If you’ve experienced this before, or are experiencing it now, try these tips to help you speed up that recovery and get back in the gym again.
Most of us ignore this little but important advice: always do a cool down routine after your workout. Whether you ran 10 kilometers or played basketball for two hours, you need to gradually slow down your muscles before resting.
A 2018 study on active recovery found that runners who spent time at a 50% decrease in activity at the end of their laps (instead of resting immediately) were able to go three times longer on their second run. The researchers believe it had to do with better blood flow, which reduced blood lactate, the metabolic byproduct that makes your muscle sore.
You may feel like you only want compression gear for the sole purpose of looking badass and also showing off all the work you’ve put in. But it actually does what its name suggests.

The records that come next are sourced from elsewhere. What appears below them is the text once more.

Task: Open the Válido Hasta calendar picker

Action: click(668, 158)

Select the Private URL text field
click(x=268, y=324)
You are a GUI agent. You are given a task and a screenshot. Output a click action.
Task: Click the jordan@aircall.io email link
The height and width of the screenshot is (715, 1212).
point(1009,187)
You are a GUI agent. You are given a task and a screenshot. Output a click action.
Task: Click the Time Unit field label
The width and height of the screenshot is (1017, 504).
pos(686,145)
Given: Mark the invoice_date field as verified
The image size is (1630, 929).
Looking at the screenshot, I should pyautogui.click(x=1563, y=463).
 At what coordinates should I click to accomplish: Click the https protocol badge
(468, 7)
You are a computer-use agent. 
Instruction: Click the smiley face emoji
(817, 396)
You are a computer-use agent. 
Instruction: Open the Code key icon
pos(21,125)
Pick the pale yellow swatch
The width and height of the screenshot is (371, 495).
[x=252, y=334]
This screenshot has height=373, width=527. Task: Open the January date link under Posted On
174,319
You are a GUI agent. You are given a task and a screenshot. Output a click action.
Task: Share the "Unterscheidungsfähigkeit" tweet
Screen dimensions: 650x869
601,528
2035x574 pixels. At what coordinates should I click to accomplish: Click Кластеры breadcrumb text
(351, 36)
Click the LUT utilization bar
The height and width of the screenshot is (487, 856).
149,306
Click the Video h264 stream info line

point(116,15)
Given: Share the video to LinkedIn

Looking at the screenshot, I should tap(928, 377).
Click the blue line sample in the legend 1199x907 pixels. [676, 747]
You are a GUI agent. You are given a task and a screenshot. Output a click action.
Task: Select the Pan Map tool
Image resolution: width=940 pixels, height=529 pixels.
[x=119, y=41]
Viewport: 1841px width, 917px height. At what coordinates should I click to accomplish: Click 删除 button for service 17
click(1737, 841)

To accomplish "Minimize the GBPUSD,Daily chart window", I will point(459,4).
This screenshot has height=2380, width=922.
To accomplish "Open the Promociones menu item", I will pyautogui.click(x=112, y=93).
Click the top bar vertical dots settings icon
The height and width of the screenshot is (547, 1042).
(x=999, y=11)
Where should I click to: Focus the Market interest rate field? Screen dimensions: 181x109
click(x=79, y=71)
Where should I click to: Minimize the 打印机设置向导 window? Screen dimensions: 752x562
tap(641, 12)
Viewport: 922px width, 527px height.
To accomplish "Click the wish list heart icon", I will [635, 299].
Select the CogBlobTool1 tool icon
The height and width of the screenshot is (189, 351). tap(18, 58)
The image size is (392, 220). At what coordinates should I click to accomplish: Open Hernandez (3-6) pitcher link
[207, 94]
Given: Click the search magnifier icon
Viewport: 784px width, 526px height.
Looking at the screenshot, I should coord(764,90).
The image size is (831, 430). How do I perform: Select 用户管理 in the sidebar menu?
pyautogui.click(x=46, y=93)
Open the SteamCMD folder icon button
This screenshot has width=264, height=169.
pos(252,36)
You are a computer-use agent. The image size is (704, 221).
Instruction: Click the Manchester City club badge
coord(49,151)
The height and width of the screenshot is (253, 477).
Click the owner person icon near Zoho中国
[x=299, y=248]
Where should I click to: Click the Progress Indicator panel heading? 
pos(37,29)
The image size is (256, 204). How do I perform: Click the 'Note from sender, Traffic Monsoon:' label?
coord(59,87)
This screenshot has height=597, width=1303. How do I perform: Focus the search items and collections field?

A 2014 study found that compression gear reduces muscle soreness and makes muscle recovery that much faster by actually constricting your muscles and preventing fluid buildup after your workout while consistently increasing blood flow.
Hot and cold
Heating pads increase blood flow by opening up your blood vessels and then flushing out byproducts or inflammation-related muscle soreness out of the muscles. Adding an ice pack to the mix may be the perfect combination.
In a 2015 study, researchers found that using both heat and ice packs prevented elastic tissue damage. It’s advised to apply ice for 20 minutes after exercising, then applying heat packs for the same amount of time. This is an effective regimen to help address muscle soreness following a hard day at the gym.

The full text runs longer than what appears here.